*Your task*: All of the entries, apart from their pictures, are to be copied verbatim.

*** Record extracts

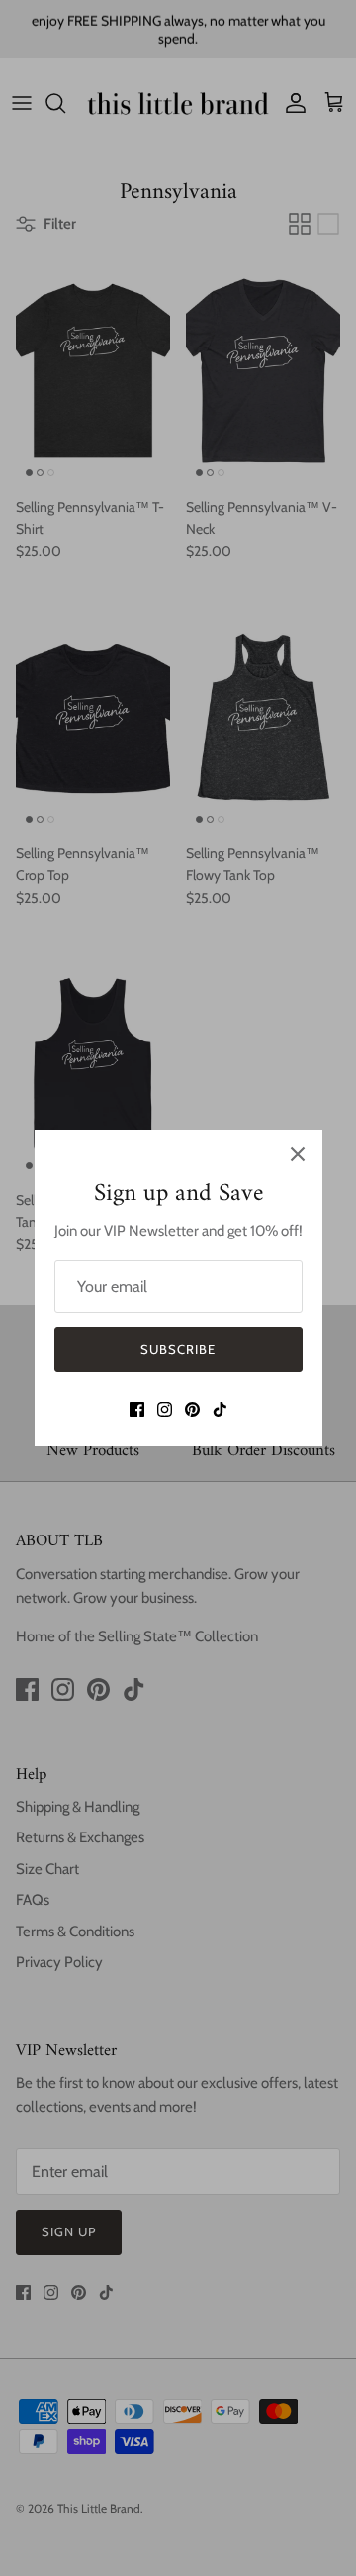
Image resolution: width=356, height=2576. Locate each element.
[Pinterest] (192, 1409)
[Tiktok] (220, 1409)
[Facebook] (137, 1409)
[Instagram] (164, 1409)
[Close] (297, 1154)
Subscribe (178, 1349)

******

*Response below*:
Image resolution: width=356, height=2576. Locate each element.
[Pinterest] (192, 1409)
[Tiktok] (220, 1409)
[Facebook] (137, 1409)
[Instagram] (164, 1409)
[Close] (297, 1154)
Subscribe (178, 1349)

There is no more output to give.